Kristine Albuquerque 22/08/2019
Suspense, ironia e crítica social.
[conto presente no livro Tripulação de Esqueletos]
O Nevoeiro é um conto bem mais completo, consistente e profundo do que muitos livros maiores o conseguem ser. A união entre ficção científica e suspense psicológico ultrapassou a década de 80 e influencia obras até os dias atuais, a exemplo de Stranger Things e Bird Box. Amei realizar essa leitura e também poder identificar a origem dessas referências que continuam a ser marcantes na cultura.

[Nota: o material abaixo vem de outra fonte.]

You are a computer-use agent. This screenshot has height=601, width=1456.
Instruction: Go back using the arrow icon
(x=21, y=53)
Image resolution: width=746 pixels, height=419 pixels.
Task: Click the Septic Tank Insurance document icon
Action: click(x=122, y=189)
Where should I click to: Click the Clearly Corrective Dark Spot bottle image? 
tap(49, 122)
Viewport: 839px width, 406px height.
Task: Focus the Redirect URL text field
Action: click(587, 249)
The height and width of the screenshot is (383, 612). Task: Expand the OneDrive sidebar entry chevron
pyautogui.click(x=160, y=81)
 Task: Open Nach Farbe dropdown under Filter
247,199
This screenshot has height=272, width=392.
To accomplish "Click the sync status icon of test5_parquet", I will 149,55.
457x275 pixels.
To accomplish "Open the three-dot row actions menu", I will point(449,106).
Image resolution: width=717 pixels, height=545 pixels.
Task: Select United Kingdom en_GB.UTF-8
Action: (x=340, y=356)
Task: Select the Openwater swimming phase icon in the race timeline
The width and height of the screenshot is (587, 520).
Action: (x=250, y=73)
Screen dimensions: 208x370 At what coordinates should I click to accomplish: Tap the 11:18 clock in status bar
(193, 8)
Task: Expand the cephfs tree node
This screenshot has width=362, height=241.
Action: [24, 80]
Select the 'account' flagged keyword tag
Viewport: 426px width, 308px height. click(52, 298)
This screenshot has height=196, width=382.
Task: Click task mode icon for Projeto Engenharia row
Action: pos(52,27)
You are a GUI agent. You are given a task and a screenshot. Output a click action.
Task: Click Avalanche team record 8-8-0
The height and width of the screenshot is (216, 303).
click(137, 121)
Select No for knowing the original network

Uma forte tempestade chega em uma cidade do estado do Maine e causa diversos estragos. Prevendo o retorno desta, as pessoas vão ao supermercado local em busca de suprimentos. Mas o pior vem depois da tempestade: um inesperado nevoeiro se aproxima até estar por toda a cidade, e com ele estranhas criaturas que não são do conhecimento humano - e que logo se mostram predadoras.
A narrativa é ágil e objetiva, mas sem perder as características descritivas típicas do Stephen King. Há o foco no desenvolvimento do cenário, antes e depois do nevoeiro surgir, assim como a apresentação dos personagens, do mistério e de suas possíveis causas. Mas talvez o mais interessante seja o desenvolvimento da carga psicológica.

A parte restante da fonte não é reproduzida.